● **What to work on**
Every line in the material below that includes "Given" should be copied.
(Data for processing)
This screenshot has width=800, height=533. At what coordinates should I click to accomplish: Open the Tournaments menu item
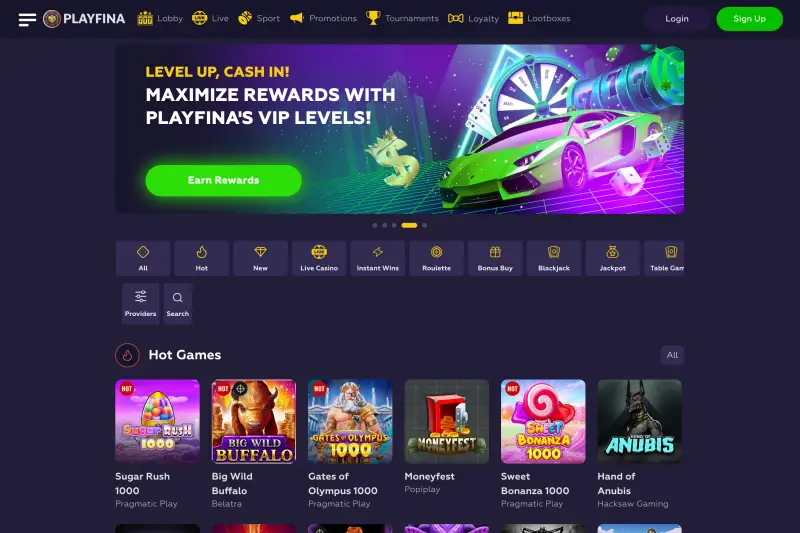(403, 18)
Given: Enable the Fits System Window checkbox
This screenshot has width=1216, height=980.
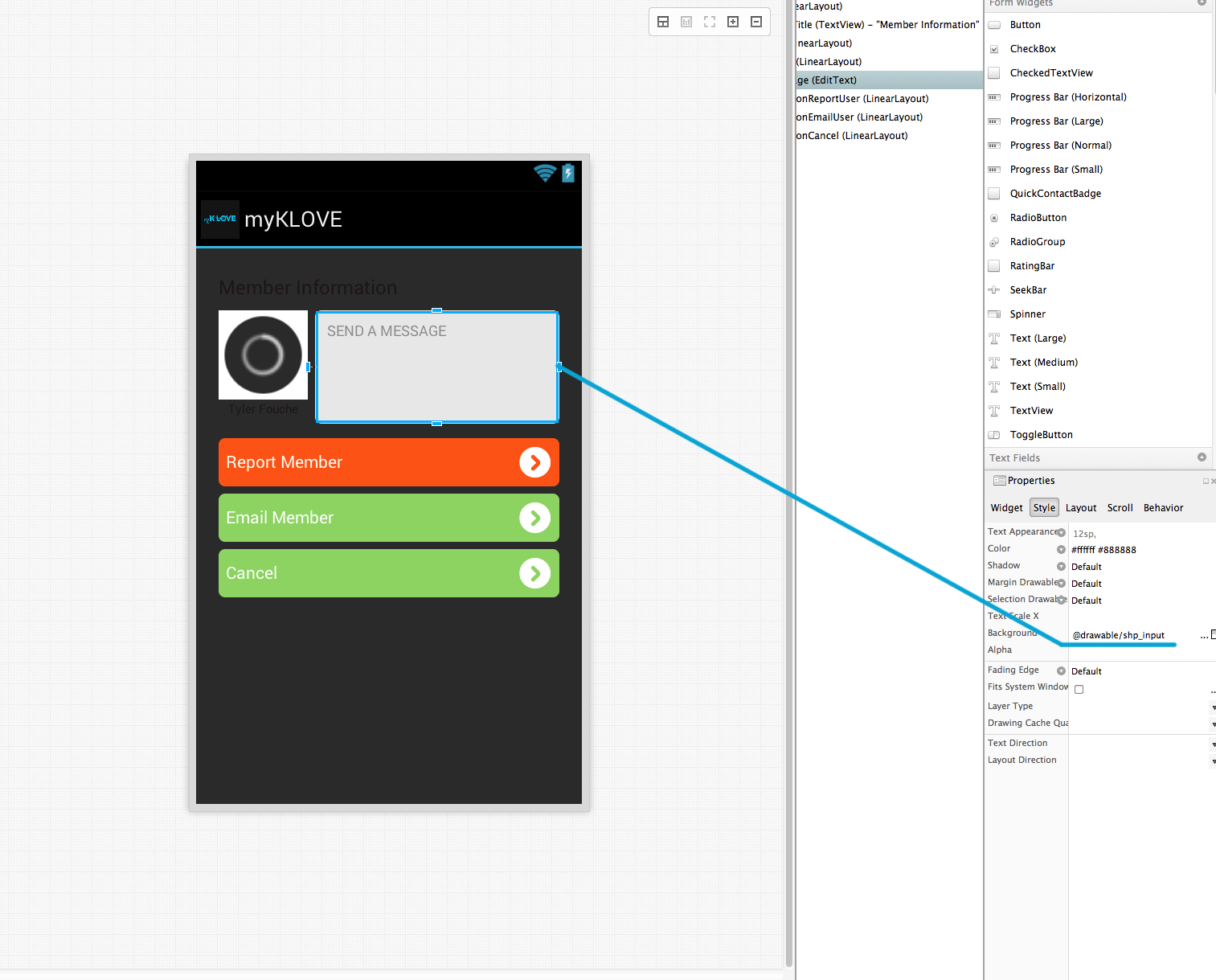Looking at the screenshot, I should click(1079, 689).
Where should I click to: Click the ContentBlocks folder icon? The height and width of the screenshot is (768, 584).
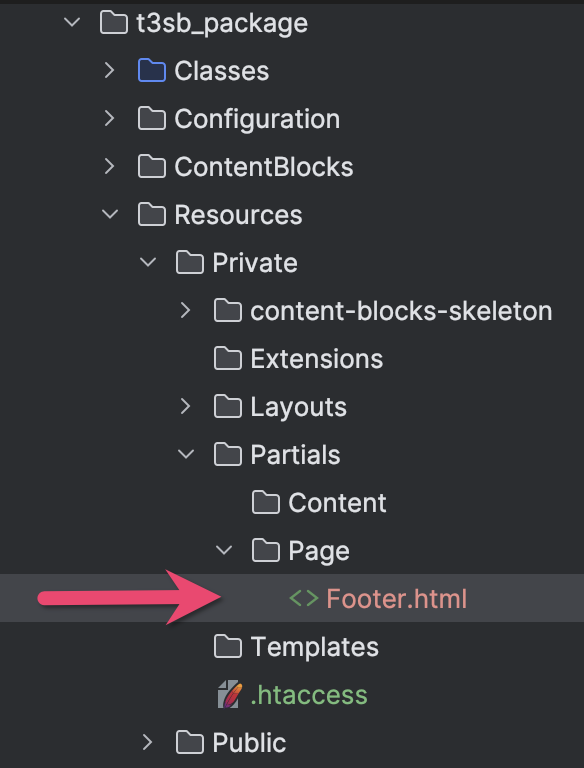click(x=151, y=167)
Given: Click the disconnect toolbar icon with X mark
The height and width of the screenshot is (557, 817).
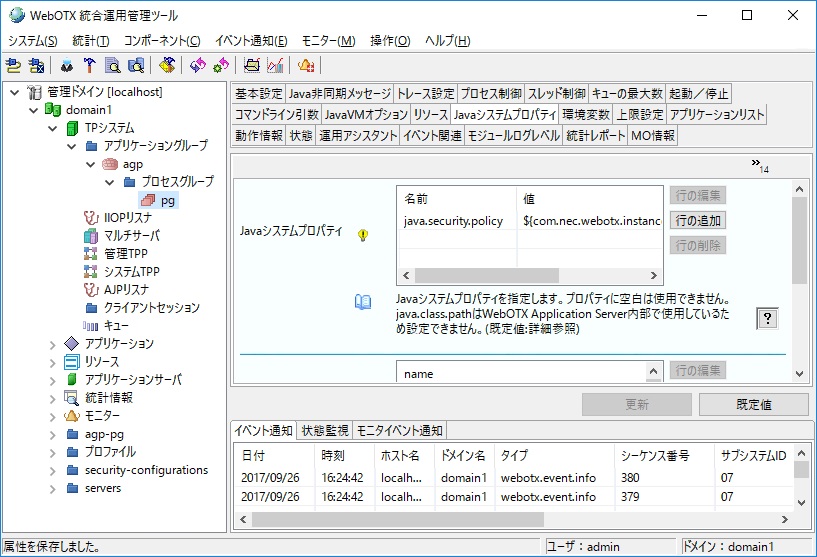Looking at the screenshot, I should tap(36, 65).
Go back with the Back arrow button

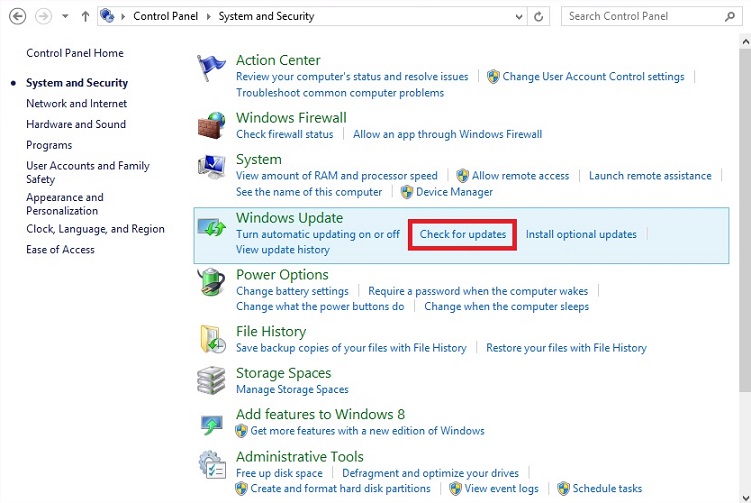pyautogui.click(x=17, y=16)
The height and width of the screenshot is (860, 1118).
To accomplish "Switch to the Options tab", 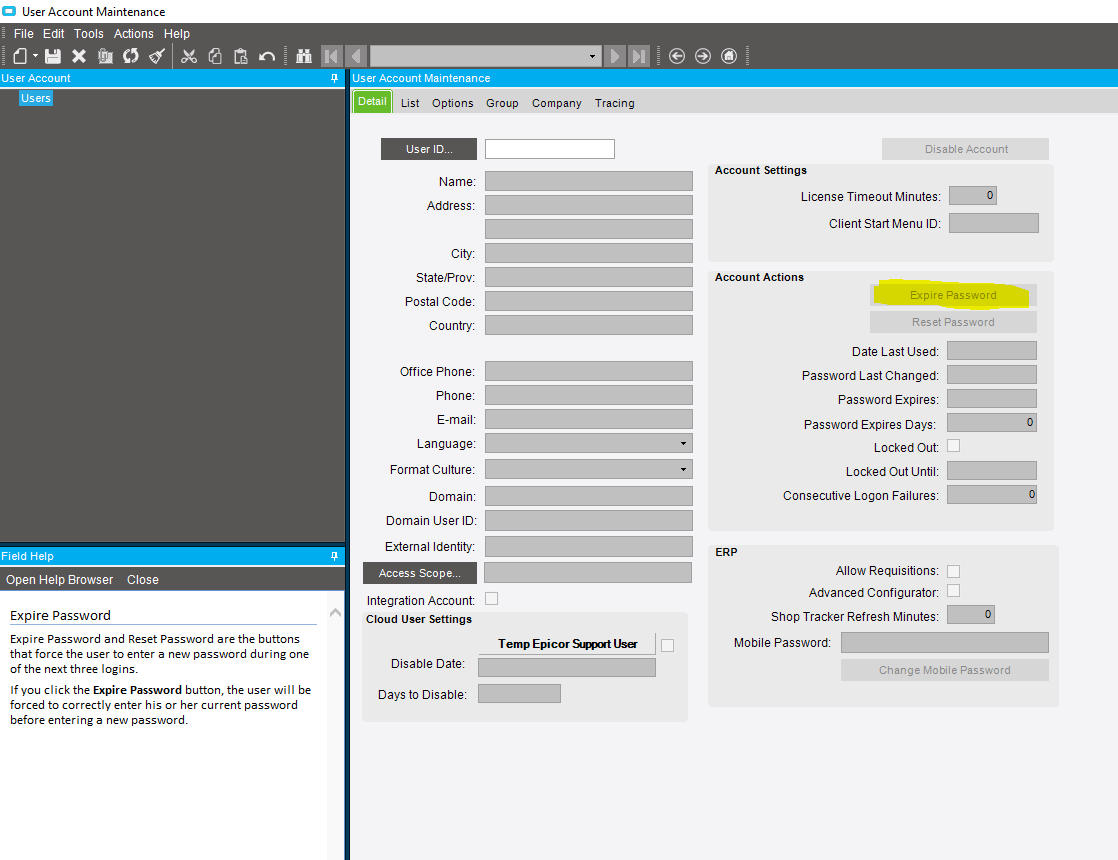I will click(452, 103).
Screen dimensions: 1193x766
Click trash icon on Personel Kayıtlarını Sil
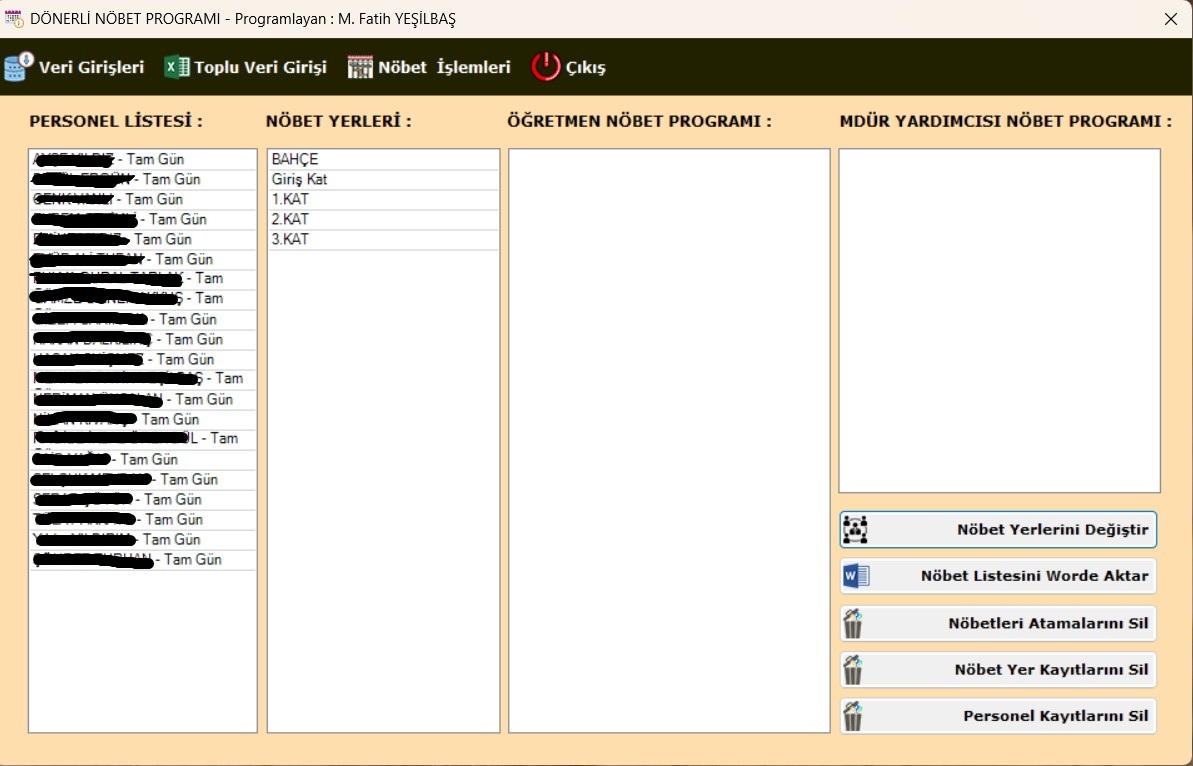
(End Data for processing)
● **Solution**
Given: Enable the Fits System Window checkbox
Given: Click the disconnect toolbar icon with X mark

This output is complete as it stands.